== What the task requires ==
Please gather every line in the records below that contains the word "size", and copy each such line in full.

═════ Supplied information

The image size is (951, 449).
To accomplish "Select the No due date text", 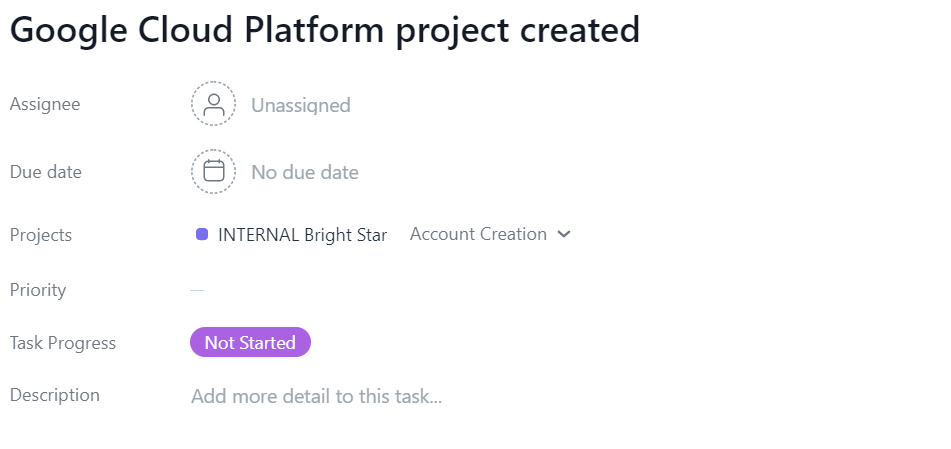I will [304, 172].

══════════
═════ Supplied information

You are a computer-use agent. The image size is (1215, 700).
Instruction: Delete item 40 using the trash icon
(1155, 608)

══════════

== Response ==
The image size is (951, 449).
You are a computer-use agent. The image size is (1215, 700).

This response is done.